ACTION ITEM ::
Write out the stretch of lines below that begins at the line with "Open Carol Vorderman's profile picture" and ends at the line with "Given: Click the class icon on User.java tab", including both, exactly as given and nothing more.

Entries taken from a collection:
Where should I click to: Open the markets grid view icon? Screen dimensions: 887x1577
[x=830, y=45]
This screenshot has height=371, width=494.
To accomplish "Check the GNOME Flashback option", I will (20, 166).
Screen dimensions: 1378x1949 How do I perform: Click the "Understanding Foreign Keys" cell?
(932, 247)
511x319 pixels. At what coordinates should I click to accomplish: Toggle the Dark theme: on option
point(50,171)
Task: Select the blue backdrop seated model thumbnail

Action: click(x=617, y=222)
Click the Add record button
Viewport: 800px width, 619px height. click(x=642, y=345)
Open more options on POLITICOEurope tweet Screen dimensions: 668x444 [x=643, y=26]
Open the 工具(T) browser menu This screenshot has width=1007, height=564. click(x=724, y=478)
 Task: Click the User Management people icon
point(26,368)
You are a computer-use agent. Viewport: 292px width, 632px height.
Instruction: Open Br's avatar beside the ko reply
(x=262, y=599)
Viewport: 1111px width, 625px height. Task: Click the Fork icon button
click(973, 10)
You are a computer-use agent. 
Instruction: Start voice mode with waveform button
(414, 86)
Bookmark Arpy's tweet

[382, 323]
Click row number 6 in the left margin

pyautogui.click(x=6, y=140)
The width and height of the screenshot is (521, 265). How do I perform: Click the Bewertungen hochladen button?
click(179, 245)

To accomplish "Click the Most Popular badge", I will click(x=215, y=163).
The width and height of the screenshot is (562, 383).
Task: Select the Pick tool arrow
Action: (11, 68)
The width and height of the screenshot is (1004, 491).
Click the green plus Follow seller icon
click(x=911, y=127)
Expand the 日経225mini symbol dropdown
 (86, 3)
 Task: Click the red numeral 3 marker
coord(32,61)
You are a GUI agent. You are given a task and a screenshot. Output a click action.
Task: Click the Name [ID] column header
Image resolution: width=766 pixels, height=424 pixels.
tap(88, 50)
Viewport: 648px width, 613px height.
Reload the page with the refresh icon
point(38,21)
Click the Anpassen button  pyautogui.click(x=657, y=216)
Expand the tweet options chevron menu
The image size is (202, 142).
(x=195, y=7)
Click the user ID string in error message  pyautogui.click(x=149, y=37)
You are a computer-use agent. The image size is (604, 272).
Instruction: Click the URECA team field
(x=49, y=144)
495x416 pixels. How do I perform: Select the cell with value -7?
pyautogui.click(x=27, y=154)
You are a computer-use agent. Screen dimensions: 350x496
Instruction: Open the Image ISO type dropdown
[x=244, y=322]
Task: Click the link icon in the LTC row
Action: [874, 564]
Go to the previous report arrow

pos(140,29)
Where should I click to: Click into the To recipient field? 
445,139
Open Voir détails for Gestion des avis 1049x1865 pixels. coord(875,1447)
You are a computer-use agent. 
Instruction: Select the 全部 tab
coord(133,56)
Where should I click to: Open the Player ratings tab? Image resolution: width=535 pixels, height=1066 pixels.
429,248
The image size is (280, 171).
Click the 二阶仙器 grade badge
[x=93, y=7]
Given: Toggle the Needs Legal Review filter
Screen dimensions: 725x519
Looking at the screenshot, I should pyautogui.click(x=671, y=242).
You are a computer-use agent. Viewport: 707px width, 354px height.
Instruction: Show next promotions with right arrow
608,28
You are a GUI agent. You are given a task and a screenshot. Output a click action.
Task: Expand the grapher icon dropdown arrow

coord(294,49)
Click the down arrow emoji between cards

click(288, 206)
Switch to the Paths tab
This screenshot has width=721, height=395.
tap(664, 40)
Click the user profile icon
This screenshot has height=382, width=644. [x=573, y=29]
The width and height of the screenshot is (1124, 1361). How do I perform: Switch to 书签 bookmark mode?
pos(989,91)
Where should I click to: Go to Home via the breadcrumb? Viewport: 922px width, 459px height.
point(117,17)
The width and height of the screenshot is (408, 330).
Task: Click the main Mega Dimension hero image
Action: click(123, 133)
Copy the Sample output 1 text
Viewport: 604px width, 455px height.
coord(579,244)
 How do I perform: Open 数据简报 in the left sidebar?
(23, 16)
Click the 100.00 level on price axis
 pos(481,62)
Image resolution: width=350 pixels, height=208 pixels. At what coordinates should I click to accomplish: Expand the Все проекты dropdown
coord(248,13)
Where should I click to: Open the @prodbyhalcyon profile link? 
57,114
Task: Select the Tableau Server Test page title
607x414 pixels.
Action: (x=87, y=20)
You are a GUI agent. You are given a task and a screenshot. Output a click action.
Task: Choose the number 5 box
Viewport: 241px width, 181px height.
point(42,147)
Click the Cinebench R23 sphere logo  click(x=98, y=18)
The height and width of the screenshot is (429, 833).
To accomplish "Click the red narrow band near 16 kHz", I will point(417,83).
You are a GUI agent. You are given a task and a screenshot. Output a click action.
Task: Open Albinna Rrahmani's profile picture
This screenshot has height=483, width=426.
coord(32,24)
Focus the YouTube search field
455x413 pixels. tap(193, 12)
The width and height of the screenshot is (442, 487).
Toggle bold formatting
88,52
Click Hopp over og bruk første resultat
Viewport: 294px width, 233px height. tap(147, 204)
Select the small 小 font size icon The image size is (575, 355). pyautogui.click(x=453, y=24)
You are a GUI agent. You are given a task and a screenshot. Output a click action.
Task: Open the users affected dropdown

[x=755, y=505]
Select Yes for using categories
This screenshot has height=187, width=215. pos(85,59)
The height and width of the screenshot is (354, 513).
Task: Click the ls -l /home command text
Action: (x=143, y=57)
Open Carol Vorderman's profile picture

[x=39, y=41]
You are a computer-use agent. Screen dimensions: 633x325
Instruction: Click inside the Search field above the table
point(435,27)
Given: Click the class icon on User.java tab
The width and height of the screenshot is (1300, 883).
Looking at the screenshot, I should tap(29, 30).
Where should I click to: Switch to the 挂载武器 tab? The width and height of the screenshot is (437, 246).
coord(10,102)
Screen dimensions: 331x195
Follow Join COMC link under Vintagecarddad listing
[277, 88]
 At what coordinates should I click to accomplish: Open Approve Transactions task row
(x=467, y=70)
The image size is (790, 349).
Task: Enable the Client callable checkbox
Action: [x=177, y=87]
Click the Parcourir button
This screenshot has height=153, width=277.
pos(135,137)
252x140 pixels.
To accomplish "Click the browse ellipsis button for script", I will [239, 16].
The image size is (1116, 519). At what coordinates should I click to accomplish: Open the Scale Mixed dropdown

TASK RESPONSE ::
Open Carol Vorderman's profile picture

[x=39, y=41]
You are a computer-use agent. Screen dimensions: 633x325
Instruction: Click inside the Search field above the table
point(435,27)
Given: Click the class icon on User.java tab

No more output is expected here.